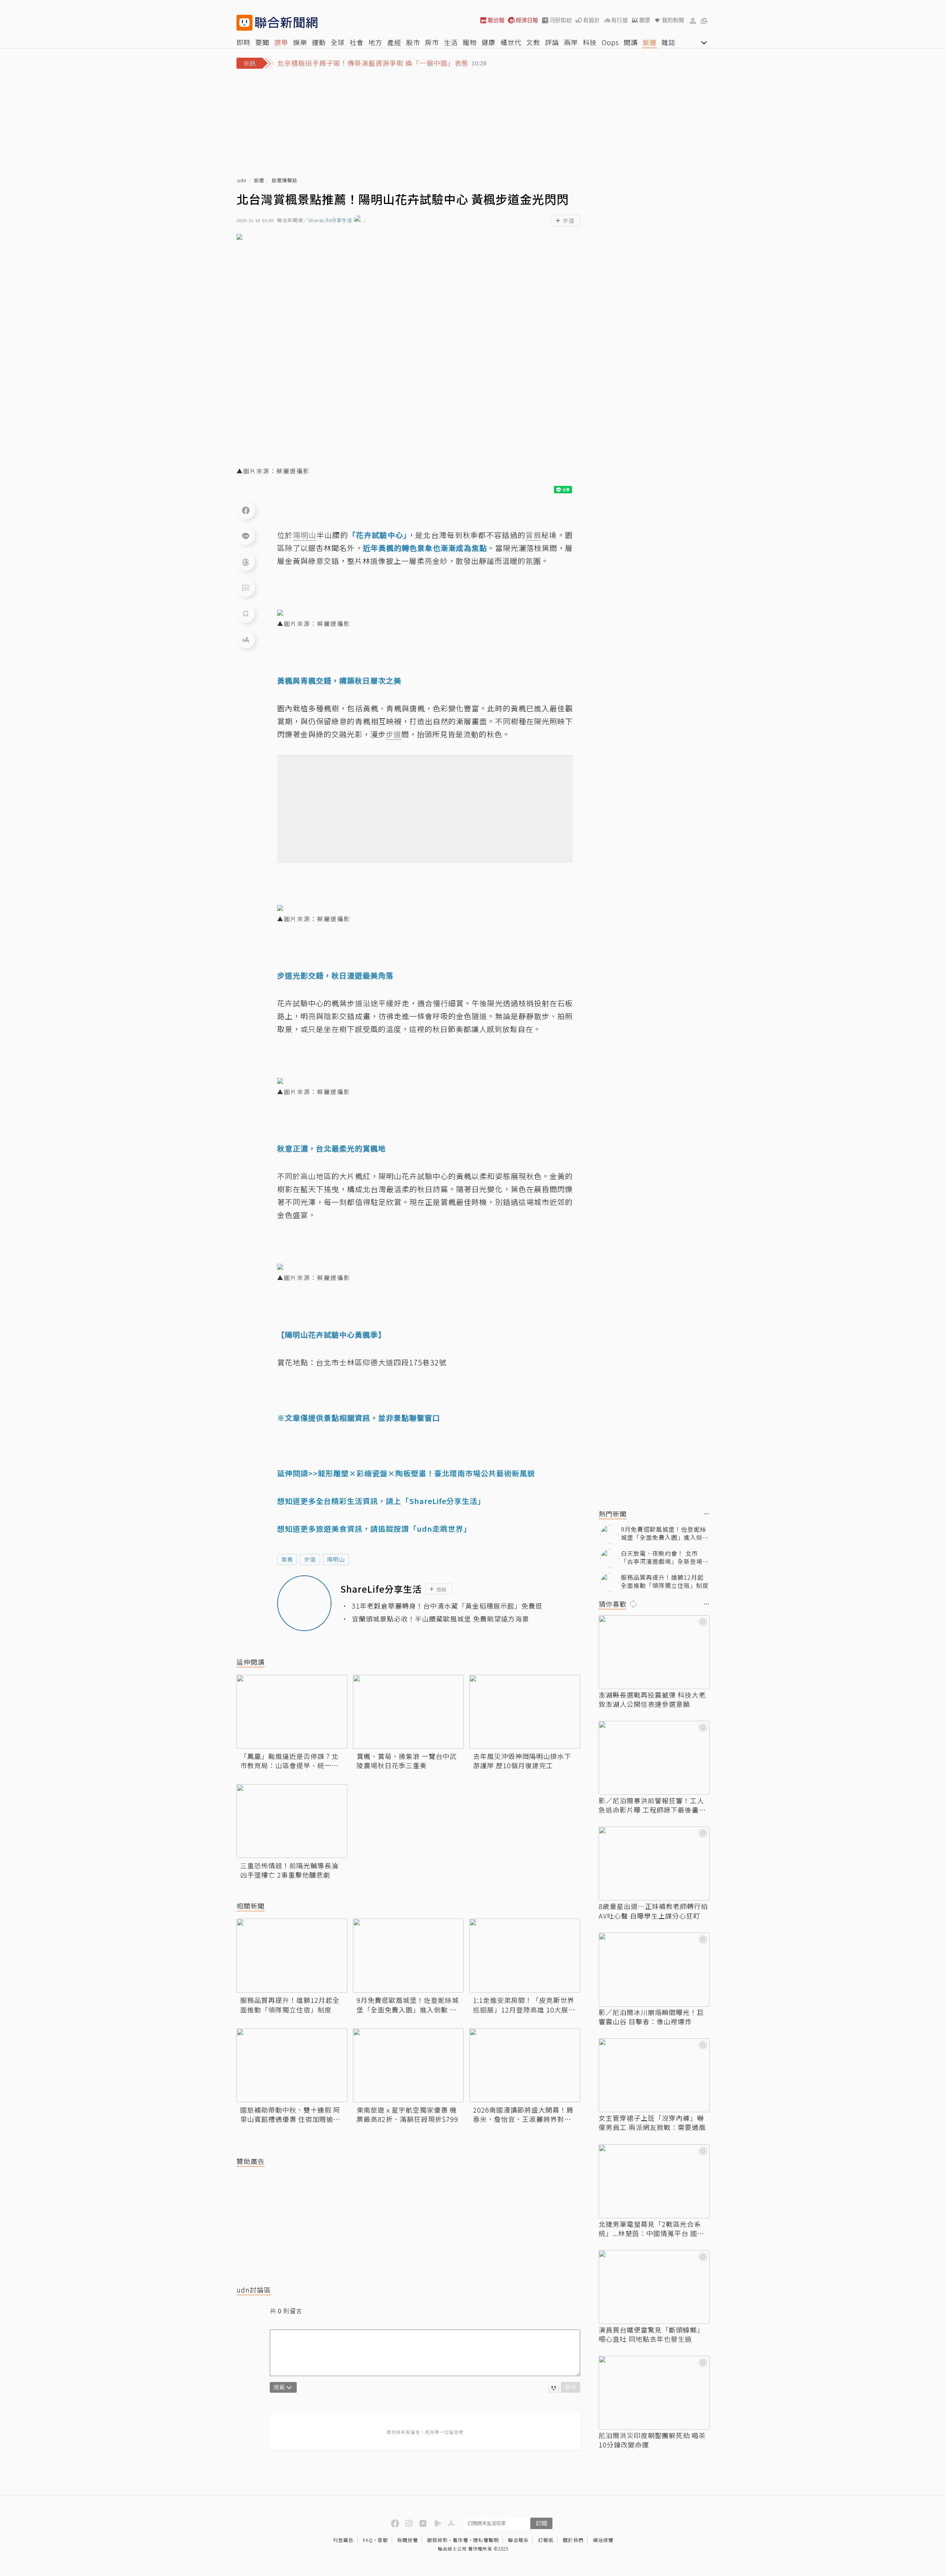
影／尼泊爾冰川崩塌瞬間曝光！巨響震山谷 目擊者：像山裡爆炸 (651, 2017)
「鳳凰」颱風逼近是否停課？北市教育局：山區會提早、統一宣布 (289, 1761)
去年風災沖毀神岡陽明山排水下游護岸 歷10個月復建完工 (522, 1761)
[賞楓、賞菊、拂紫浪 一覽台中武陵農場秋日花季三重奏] (408, 1712)
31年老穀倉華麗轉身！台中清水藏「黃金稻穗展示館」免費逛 (447, 1605)
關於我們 (573, 2539)
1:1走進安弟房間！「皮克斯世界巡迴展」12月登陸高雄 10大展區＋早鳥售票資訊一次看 (524, 2004)
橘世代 (510, 42)
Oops (610, 42)
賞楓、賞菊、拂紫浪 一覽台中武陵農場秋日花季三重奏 (407, 1761)
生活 (451, 42)
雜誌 (668, 42)
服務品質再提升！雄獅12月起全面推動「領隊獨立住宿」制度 (290, 2004)
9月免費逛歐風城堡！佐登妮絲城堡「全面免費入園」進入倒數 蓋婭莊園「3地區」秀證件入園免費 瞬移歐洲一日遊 (408, 2004)
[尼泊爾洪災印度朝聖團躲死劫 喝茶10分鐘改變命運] (654, 2393)
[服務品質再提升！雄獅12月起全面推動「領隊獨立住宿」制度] (291, 1956)
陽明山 (336, 1559)
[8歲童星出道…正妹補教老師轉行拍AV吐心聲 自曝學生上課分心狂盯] (654, 1863)
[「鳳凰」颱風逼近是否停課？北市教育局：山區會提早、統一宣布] (291, 1712)
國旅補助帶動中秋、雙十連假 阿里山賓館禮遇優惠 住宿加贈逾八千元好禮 (290, 2114)
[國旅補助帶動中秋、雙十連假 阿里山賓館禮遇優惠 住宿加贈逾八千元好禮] (291, 2065)
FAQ (368, 2539)
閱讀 (631, 42)
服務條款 (437, 2539)
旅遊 (650, 42)
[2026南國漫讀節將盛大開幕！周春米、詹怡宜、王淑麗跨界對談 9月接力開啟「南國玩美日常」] (524, 2065)
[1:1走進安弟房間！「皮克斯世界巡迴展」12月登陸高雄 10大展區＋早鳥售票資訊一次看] (524, 1956)
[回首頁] (286, 23)
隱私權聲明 (486, 2539)
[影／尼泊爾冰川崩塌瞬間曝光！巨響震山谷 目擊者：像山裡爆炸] (654, 1970)
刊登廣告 (343, 2539)
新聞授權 (407, 2539)
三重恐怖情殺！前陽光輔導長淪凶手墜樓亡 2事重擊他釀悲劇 (289, 1870)
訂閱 (541, 2523)
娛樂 (300, 42)
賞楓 (287, 1559)
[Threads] (245, 561)
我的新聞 (673, 20)
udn (241, 180)
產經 (394, 42)
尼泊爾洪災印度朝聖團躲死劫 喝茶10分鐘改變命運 (652, 2440)
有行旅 (619, 20)
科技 (590, 42)
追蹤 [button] (441, 1589)
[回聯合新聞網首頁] (244, 23)
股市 (413, 42)
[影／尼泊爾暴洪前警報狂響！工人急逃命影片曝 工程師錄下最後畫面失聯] (654, 1758)
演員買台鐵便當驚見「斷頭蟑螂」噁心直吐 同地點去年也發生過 (651, 2334)
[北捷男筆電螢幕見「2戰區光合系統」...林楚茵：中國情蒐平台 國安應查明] (654, 2181)
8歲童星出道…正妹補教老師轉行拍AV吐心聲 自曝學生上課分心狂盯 (653, 1911)
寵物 (470, 42)
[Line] (245, 536)
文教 (533, 42)
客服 (383, 2539)
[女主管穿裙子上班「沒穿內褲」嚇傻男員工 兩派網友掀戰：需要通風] (654, 2075)
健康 (488, 42)
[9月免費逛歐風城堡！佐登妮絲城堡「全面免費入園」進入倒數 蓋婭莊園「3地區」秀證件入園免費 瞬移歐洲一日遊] (408, 1956)
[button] (692, 20)
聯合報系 (518, 2539)
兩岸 (571, 42)
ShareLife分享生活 (330, 220)
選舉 (281, 42)
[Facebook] (245, 510)
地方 (375, 42)
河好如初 (560, 20)
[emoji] (553, 2387)
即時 (243, 42)
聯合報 (496, 20)
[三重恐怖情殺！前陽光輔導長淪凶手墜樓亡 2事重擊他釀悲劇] (291, 1821)
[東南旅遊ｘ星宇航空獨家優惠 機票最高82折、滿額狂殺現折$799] (408, 2065)
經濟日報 (527, 20)
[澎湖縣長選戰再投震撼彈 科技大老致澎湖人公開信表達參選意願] (654, 1652)
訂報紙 (546, 2539)
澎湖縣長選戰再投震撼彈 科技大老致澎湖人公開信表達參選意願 (652, 1699)
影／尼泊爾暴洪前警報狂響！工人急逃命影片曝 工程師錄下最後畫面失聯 (652, 1805)
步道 (310, 1559)
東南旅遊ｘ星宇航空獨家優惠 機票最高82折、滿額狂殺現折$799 (407, 2114)
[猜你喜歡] (707, 1604)
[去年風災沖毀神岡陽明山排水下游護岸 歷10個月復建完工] (524, 1712)
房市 (432, 42)
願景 (644, 20)
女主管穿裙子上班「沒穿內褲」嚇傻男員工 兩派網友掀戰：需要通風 (652, 2122)
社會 (357, 42)
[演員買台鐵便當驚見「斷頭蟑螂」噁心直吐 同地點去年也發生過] (654, 2287)
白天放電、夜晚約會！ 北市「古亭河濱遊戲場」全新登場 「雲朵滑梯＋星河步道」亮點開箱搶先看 (665, 1557)
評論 (552, 42)
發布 (570, 2387)
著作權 (460, 2539)
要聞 (262, 42)
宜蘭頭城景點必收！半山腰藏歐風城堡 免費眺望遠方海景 (440, 1618)
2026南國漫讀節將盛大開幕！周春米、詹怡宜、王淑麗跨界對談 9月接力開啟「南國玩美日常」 (524, 2114)
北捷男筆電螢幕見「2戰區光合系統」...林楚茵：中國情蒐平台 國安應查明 (651, 2228)
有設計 (591, 20)
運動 (319, 42)
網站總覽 (603, 2539)
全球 (338, 42)
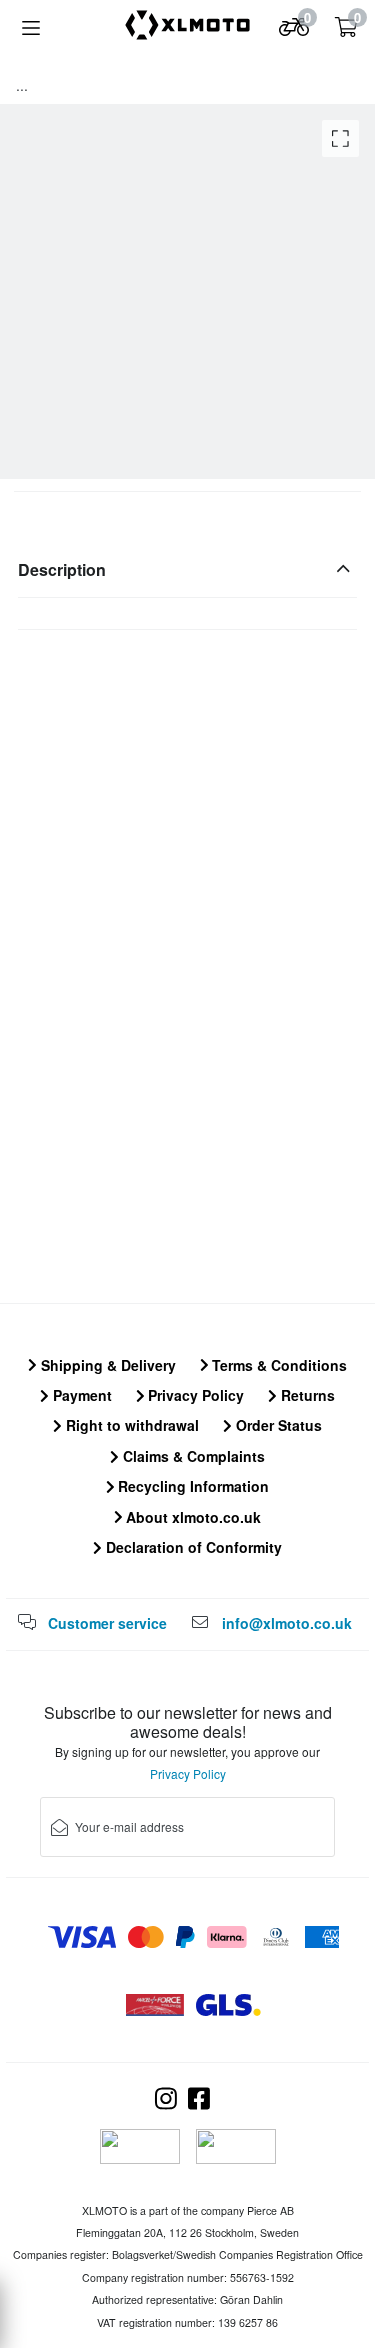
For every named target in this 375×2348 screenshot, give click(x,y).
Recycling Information (191, 1486)
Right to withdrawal (130, 1425)
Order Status (277, 1425)
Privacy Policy (194, 1395)
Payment (80, 1395)
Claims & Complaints (192, 1456)
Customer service (107, 1623)
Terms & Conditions (277, 1365)
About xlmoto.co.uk (191, 1517)
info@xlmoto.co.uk (287, 1623)
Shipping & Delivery (106, 1365)
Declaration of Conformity (192, 1547)
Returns (306, 1395)
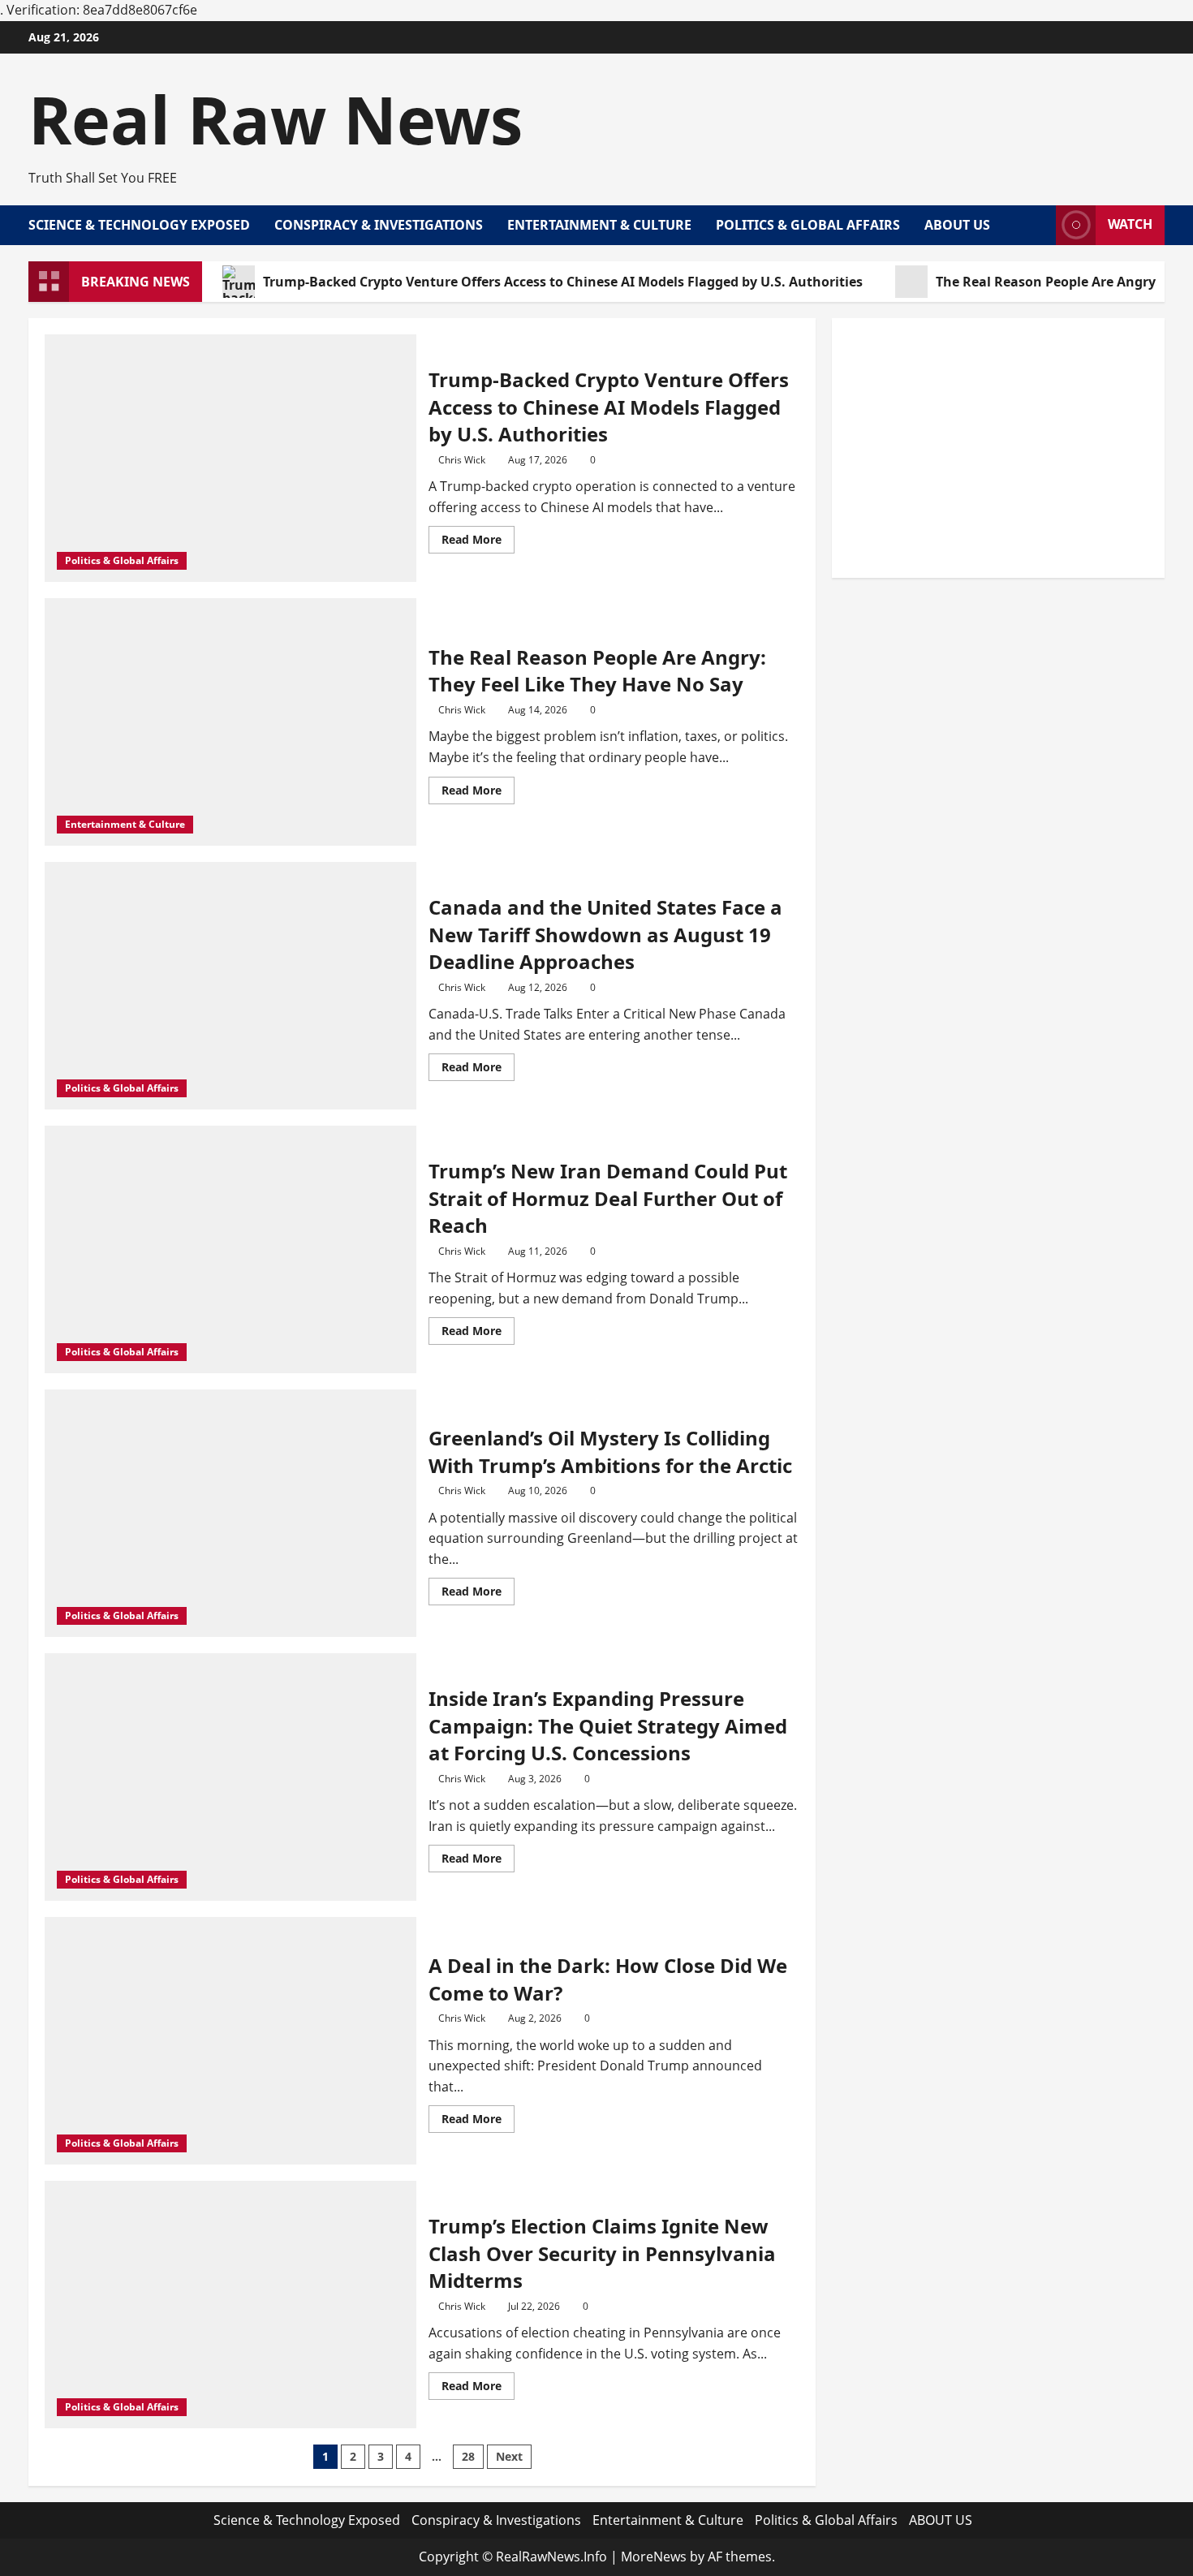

• • • • • • •

Once the line containing "聯合報 (496, 20)" is found, write out exactly that line and each line after it through the end of the entries, omitting pictures.

* **Solution to the exercise**
聯合報 (496, 20)
[三重恐怖情殺！前陽光輔導長淪凶手墜樓亡 2事重擊他釀悲劇] (291, 1821)
[東南旅遊ｘ星宇航空獨家優惠 機票最高82折、滿額狂殺現折$799] (408, 2065)
經濟日報 (527, 20)
[澎湖縣長選戰再投震撼彈 科技大老致澎湖人公開信表達參選意願] (654, 1652)
訂報紙 (546, 2539)
澎湖縣長選戰再投震撼彈 科技大老致澎湖人公開信表達參選意願 (652, 1699)
影／尼泊爾暴洪前警報狂響！工人急逃命影片曝 工程師錄下最後畫面失聯 (652, 1805)
步道 (310, 1559)
東南旅遊ｘ星宇航空獨家優惠 機票最高82折、滿額狂殺現折$799 (407, 2114)
[猜你喜歡] (707, 1604)
[去年風災沖毀神岡陽明山排水下游護岸 歷10個月復建完工] (524, 1712)
房市 (432, 42)
願景 (644, 20)
女主管穿裙子上班「沒穿內褲」嚇傻男員工 兩派網友掀戰：需要通風 (652, 2122)
社會 (357, 42)
[演員買台鐵便當驚見「斷頭蟑螂」噁心直吐 同地點去年也發生過] (654, 2287)
白天放電、夜晚約會！ 北市「古亭河濱遊戲場」全新登場 「雲朵滑梯＋星河步道」亮點開箱搶先看 (665, 1557)
評論 (552, 42)
發布 (570, 2387)
著作權 (460, 2539)
要聞 (262, 42)
宜蘭頭城景點必收！半山腰藏歐風城堡 免費眺望遠方海景 (440, 1618)
2026南國漫讀節將盛大開幕！周春米、詹怡宜、王淑麗跨界對談 9月接力開啟「南國玩美日常」 (524, 2114)
北捷男筆電螢幕見「2戰區光合系統」...林楚茵：中國情蒐平台 國安應查明 (651, 2228)
有設計 (591, 20)
運動 (319, 42)
網站總覽 (603, 2539)
全球 (338, 42)
For every named target in this 375×2348 screenshot, give click(x,y).
Recycling Information (191, 1486)
Right to withdrawal (130, 1425)
Order Status (277, 1425)
Privacy Policy (194, 1395)
Payment (80, 1395)
Claims & Complaints (192, 1456)
Customer service (107, 1623)
Terms & Conditions (277, 1365)
About xlmoto.co.uk (191, 1517)
info@xlmoto.co.uk (287, 1623)
Shipping & Delivery (106, 1365)
Declaration of Conformity (192, 1547)
Returns (306, 1395)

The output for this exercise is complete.